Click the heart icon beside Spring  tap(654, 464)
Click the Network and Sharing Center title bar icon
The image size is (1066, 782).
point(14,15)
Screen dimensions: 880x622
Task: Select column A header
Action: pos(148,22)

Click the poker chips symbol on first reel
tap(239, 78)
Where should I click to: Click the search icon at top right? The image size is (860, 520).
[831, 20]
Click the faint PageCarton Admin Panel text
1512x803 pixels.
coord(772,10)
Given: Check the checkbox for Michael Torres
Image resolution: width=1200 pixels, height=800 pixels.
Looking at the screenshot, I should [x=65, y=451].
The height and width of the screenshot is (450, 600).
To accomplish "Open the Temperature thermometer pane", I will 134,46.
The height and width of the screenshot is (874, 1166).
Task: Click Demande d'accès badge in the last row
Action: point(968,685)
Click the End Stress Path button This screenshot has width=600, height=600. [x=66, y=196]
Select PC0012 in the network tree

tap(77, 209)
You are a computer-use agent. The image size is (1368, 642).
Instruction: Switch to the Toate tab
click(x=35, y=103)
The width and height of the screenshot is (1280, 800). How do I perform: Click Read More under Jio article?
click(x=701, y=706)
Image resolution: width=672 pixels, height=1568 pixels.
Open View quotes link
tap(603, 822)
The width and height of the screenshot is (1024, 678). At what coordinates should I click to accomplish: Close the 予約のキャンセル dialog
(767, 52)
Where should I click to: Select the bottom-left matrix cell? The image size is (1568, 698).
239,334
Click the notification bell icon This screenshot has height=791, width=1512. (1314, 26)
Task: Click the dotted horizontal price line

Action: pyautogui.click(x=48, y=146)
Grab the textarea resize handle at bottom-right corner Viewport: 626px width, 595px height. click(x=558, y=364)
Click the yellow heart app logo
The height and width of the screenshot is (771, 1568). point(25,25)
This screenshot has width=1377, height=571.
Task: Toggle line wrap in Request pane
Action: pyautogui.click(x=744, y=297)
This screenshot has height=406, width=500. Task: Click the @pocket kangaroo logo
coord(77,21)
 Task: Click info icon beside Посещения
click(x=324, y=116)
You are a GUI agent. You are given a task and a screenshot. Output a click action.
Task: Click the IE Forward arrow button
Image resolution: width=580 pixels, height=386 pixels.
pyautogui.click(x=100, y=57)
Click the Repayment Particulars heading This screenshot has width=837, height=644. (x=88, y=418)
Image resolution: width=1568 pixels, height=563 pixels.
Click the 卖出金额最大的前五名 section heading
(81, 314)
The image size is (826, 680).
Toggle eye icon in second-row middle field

• _EXERCISE INSTRUCTIONS_
Print the first line of the records above and each line after it, exactly, through the line with "The height and width of the screenshot is (450, 600).".

• _YOUR RESPONSE_
Click the heart icon beside Spring  tap(654, 464)
Click the Network and Sharing Center title bar icon
The image size is (1066, 782).
point(14,15)
Screen dimensions: 880x622
Task: Select column A header
Action: pos(148,22)

Click the poker chips symbol on first reel
tap(239, 78)
Where should I click to: Click the search icon at top right? The image size is (860, 520).
[831, 20]
Click the faint PageCarton Admin Panel text
1512x803 pixels.
coord(772,10)
Given: Check the checkbox for Michael Torres
Image resolution: width=1200 pixels, height=800 pixels.
Looking at the screenshot, I should [x=65, y=451].
The height and width of the screenshot is (450, 600).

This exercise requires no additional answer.